Tracking CLV in Glitch Edge
The platform records the offered odds and the closing odds for every placed bet automatically. The weekly strategy report shows:
- Per-strategy aggregate CLV
- Per-recipe breakdown within each strategy
- Trend over time (rolling 30-day CLV vs lifetime CLV)
- Beat-the-close ratio (% of bets where you got better odds than close)
- Promotion-readiness flag for strategies in paper mode (need 50+ bets + positive CLV before promotion to live)
This is what most off-the-shelf betting tools don’t ship — the closing-line snapshot at the exact bet’s resolution time, fed into a per-strategy aggregator.
CLV is NOT a guarantee of profit
The honest framing matters. CLV signals that the market eventually agreed with you. It does not guarantee future profit. Specifically:
- CLV can decay. A strategy with +1.5% CLV for 6 months can decay to +0.2% CLV as the market learns the inefficiency. Track rolling CLV, not just lifetime.
- CLV doesn’t account for limiting. Sharp accounts get limited at recreational books. A strategy with positive CLV that’s getting account-limited isn’t sustainable regardless of the math.
- CLV at recreational books is softer. A strategy can post +2% CLV at recreational books and -0.5% at sharp books, because the recreational close didn’t move efficiently. Treat recreational-book CLV with more skepticism.
When P/L still matters
CLV is the short-term signal. Over thousands of bets, actual P/L is what pays the rent. The relationship between CLV and P/L is well-established but noisy: a strategy with consistent +1% CLV typically realizes roughly +1% ROI over 2,000+ bets, with substantial variance around that.
So:
- Track CLV in the short term (1–500 bets) to know whether the edge is real
- Track P/L in the long term (1,000+ bets) to know what you actually made
Both metrics matter; they just measure different things.
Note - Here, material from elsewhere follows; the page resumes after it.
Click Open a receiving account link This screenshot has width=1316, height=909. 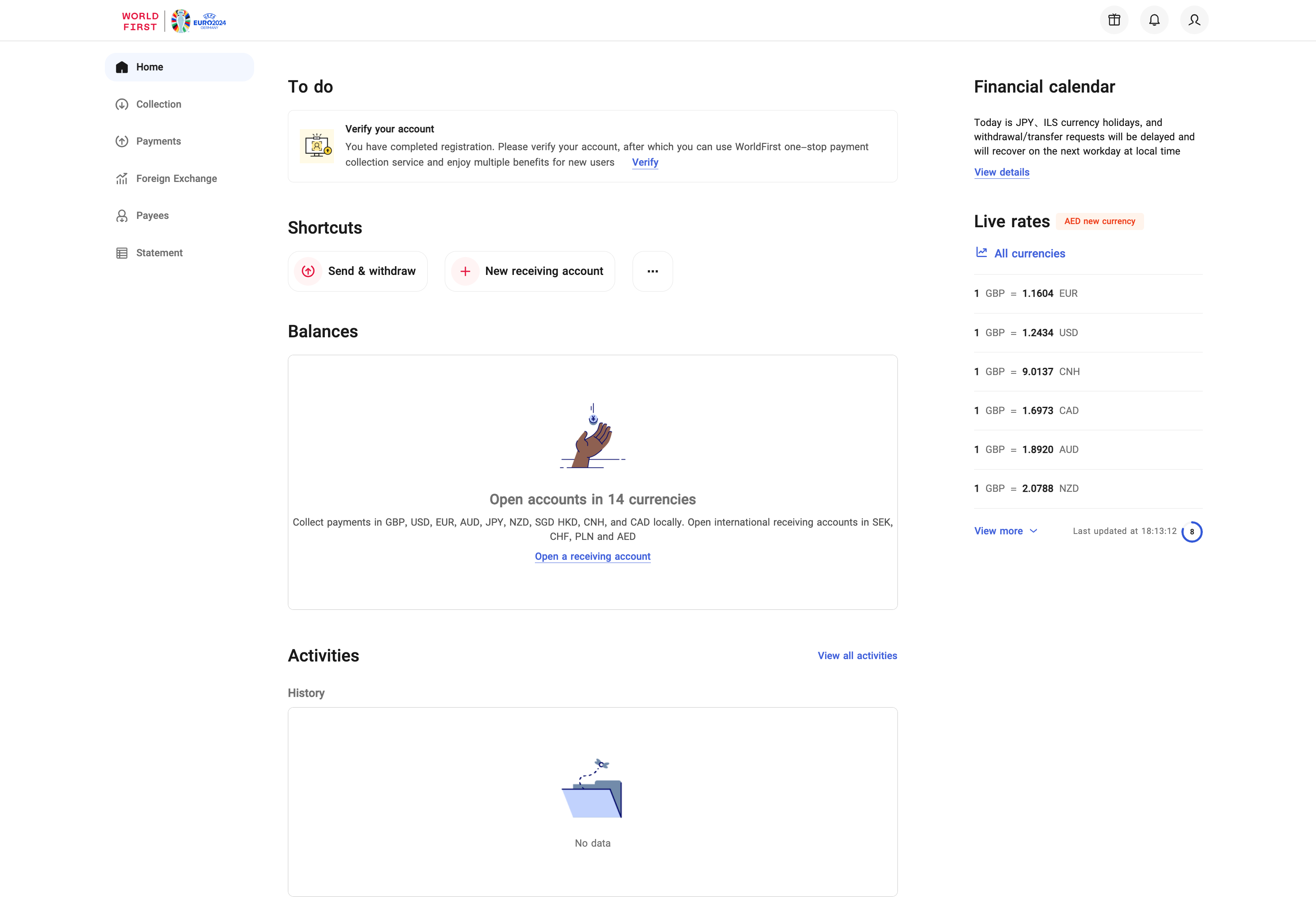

Frequently asked questions
How is CLV different from expected value (EV)?
EV is forward-looking — the probability-weighted return of a bet at decision time. CLV is backward-looking — how much better than the eventual close you got. Both are signals of edge; CLV converges faster.
Can I compute CLV after the fact for bets I placed elsewhere?
Yes — use the CLV Tracker. Paste your bets as CSV (odds taken, closing odds, stake) and get aggregate CLV per row plus a verdict.
What about in-play bets where there isn’t a “close”?
In-play CLV is harder — there’s no single closing line. The standard approach is to compare to the line 5–10 seconds after your placement; if the line moved in your direction, that’s positive intra-play CLV.
Does Glitch Edge use CLV to gate promotion to live placement?
Yes. The default promotion rule is 50+ paper bets with positive aggregate CLV. The threshold is configurable per strategy.
Why not just track win rate vs implied probability?
That works but is noisier than CLV. Win rate variance scales with sample size; CLV variance scales with price-discovery noise (much lower). For the same sample size, CLV is the cleaner signal.